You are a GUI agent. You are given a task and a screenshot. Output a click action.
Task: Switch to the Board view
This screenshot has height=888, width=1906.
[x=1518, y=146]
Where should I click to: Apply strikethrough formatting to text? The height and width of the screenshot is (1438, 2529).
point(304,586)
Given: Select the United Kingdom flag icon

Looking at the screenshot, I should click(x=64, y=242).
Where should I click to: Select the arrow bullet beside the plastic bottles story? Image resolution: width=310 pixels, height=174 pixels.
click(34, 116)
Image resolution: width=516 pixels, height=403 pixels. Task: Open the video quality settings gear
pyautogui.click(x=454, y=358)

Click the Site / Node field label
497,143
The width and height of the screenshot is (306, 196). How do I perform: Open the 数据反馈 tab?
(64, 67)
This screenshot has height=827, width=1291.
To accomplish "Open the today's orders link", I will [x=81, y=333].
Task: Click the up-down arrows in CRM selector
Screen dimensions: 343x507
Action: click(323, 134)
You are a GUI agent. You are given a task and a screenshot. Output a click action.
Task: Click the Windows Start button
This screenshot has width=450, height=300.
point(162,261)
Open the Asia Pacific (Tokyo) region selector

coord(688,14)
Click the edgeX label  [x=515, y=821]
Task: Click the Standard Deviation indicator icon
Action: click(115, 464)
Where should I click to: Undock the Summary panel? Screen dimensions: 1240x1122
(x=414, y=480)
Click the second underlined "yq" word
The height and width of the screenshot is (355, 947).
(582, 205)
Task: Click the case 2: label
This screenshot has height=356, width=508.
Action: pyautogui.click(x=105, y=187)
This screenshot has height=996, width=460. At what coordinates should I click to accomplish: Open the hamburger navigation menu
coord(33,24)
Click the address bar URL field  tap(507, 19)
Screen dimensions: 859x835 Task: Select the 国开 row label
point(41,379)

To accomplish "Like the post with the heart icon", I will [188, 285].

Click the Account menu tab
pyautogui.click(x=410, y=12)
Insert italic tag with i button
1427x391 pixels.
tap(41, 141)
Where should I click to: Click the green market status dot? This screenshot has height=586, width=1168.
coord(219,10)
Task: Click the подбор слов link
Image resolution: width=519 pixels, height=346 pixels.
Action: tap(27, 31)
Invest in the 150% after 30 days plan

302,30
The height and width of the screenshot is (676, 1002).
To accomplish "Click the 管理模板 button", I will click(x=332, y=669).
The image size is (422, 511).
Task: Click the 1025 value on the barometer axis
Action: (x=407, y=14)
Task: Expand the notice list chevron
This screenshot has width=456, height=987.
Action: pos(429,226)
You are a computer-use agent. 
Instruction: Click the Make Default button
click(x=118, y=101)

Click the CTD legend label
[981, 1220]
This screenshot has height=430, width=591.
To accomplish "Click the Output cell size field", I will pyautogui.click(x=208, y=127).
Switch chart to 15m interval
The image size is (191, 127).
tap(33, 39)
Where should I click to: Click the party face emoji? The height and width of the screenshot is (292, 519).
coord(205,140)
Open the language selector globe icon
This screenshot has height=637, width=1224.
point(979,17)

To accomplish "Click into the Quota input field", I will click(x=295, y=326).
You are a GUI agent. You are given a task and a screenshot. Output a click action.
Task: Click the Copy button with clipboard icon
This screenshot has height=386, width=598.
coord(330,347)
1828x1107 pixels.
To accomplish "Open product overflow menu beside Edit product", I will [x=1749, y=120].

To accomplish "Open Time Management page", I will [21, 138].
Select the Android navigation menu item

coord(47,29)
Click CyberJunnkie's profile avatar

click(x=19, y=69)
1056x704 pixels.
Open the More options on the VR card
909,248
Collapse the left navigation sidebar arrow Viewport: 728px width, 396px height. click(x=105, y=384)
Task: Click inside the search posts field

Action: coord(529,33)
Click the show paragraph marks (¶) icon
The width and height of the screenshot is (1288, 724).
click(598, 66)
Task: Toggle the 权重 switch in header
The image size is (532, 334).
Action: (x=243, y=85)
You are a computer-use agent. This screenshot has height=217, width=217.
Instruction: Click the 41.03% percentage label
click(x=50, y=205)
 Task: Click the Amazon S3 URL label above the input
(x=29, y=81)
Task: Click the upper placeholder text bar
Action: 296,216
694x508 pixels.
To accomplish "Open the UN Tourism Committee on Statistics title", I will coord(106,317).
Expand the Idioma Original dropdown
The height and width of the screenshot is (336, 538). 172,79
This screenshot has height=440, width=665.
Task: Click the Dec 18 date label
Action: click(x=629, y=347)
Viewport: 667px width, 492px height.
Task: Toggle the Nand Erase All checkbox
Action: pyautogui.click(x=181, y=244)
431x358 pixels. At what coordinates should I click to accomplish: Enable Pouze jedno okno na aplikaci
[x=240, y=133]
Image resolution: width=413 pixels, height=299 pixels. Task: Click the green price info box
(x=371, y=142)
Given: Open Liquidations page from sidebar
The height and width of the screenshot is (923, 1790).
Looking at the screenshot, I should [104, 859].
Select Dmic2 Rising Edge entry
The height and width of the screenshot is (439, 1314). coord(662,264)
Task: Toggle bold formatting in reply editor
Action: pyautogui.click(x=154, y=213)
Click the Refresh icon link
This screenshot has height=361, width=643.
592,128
----
CONSIGNE: Remplacez « Image resolution » par « Screen resolution » dans l'ensemble des enregistrements ci-dessus, puis recopiez-les sans rien modifier d'autre.

RÉPONSE COMPLÈTE:
You are a GUI agent. You are given a task and a screenshot. Output a click action.
Task: Switch to the Board view
This screenshot has height=888, width=1906.
[x=1518, y=146]
Where should I click to: Apply strikethrough formatting to text? The height and width of the screenshot is (1438, 2529).
point(304,586)
Given: Select the United Kingdom flag icon

Looking at the screenshot, I should click(x=64, y=242).
Where should I click to: Select the arrow bullet beside the plastic bottles story? Screen resolution: width=310 pixels, height=174 pixels.
click(34, 116)
Screen resolution: width=516 pixels, height=403 pixels. Task: Open the video quality settings gear
pyautogui.click(x=454, y=358)

Click the Site / Node field label
497,143
The width and height of the screenshot is (306, 196). How do I perform: Open the 数据反馈 tab?
(64, 67)
This screenshot has height=827, width=1291.
To accomplish "Open the today's orders link", I will [x=81, y=333].
Task: Click the up-down arrows in CRM selector
Screen dimensions: 343x507
Action: click(323, 134)
You are a GUI agent. You are given a task and a screenshot. Output a click action.
Task: Click the Windows Start button
This screenshot has width=450, height=300.
point(162,261)
Open the Asia Pacific (Tokyo) region selector

coord(688,14)
Click the edgeX label  [x=515, y=821]
Task: Click the Standard Deviation indicator icon
Action: click(115, 464)
Where should I click to: Undock the Summary panel? Screen dimensions: 1240x1122
(x=414, y=480)
Click the second underlined "yq" word
The height and width of the screenshot is (355, 947).
(582, 205)
Task: Click the case 2: label
This screenshot has height=356, width=508.
Action: pyautogui.click(x=105, y=187)
This screenshot has height=996, width=460. At what coordinates should I click to accomplish: Open the hamburger navigation menu
coord(33,24)
Click the address bar URL field  tap(507, 19)
Screen dimensions: 859x835 Task: Select the 国开 row label
point(41,379)

To accomplish "Like the post with the heart icon", I will [188, 285].

Click the Account menu tab
pyautogui.click(x=410, y=12)
Insert italic tag with i button
1427x391 pixels.
tap(41, 141)
Where should I click to: Click the green market status dot? This screenshot has height=586, width=1168.
coord(219,10)
Task: Click the подбор слов link
Screen resolution: width=519 pixels, height=346 pixels.
Action: tap(27, 31)
Invest in the 150% after 30 days plan

302,30
The height and width of the screenshot is (676, 1002).
To accomplish "Click the 管理模板 button", I will click(x=332, y=669).
The image size is (422, 511).
Task: Click the 1025 value on the barometer axis
Action: (x=407, y=14)
Task: Expand the notice list chevron
This screenshot has width=456, height=987.
Action: pos(429,226)
You are a computer-use agent. 
Instruction: Click the Make Default button
click(x=118, y=101)

Click the CTD legend label
[981, 1220]
This screenshot has height=430, width=591.
To accomplish "Click the Output cell size field", I will pyautogui.click(x=208, y=127).
Switch chart to 15m interval
The image size is (191, 127).
tap(33, 39)
Where should I click to: Click the party face emoji? The height and width of the screenshot is (292, 519).
coord(205,140)
Open the language selector globe icon
This screenshot has height=637, width=1224.
point(979,17)

To accomplish "Click into the Quota input field", I will click(x=295, y=326).
You are a GUI agent. You are given a task and a screenshot. Output a click action.
Task: Click the Copy button with clipboard icon
This screenshot has height=386, width=598.
coord(330,347)
1828x1107 pixels.
To accomplish "Open product overflow menu beside Edit product", I will [x=1749, y=120].

To accomplish "Open Time Management page", I will [21, 138].
Select the Android navigation menu item

coord(47,29)
Click CyberJunnkie's profile avatar

click(x=19, y=69)
1056x704 pixels.
Open the More options on the VR card
909,248
Collapse the left navigation sidebar arrow Viewport: 728px width, 396px height. click(x=105, y=384)
Task: Click inside the search posts field

Action: coord(529,33)
Click the show paragraph marks (¶) icon
The width and height of the screenshot is (1288, 724).
click(598, 66)
Task: Toggle the 权重 switch in header
The image size is (532, 334).
Action: (x=243, y=85)
You are a computer-use agent. This screenshot has height=217, width=217.
Instruction: Click the 41.03% percentage label
click(x=50, y=205)
 Task: Click the Amazon S3 URL label above the input
(x=29, y=81)
Task: Click the upper placeholder text bar
Action: 296,216
694x508 pixels.
To accomplish "Open the UN Tourism Committee on Statistics title", I will coord(106,317).
Expand the Idioma Original dropdown
The height and width of the screenshot is (336, 538). 172,79
This screenshot has height=440, width=665.
Task: Click the Dec 18 date label
Action: click(x=629, y=347)
Viewport: 667px width, 492px height.
Task: Toggle the Nand Erase All checkbox
Action: pyautogui.click(x=181, y=244)
431x358 pixels. At what coordinates should I click to accomplish: Enable Pouze jedno okno na aplikaci
[x=240, y=133]
Screen resolution: width=413 pixels, height=299 pixels. Task: Click the green price info box
(x=371, y=142)
Given: Open Liquidations page from sidebar
The height and width of the screenshot is (923, 1790).
Looking at the screenshot, I should [104, 859].
Select Dmic2 Rising Edge entry
The height and width of the screenshot is (439, 1314). coord(662,264)
Task: Toggle bold formatting in reply editor
Action: pyautogui.click(x=154, y=213)
Click the Refresh icon link
This screenshot has height=361, width=643.
592,128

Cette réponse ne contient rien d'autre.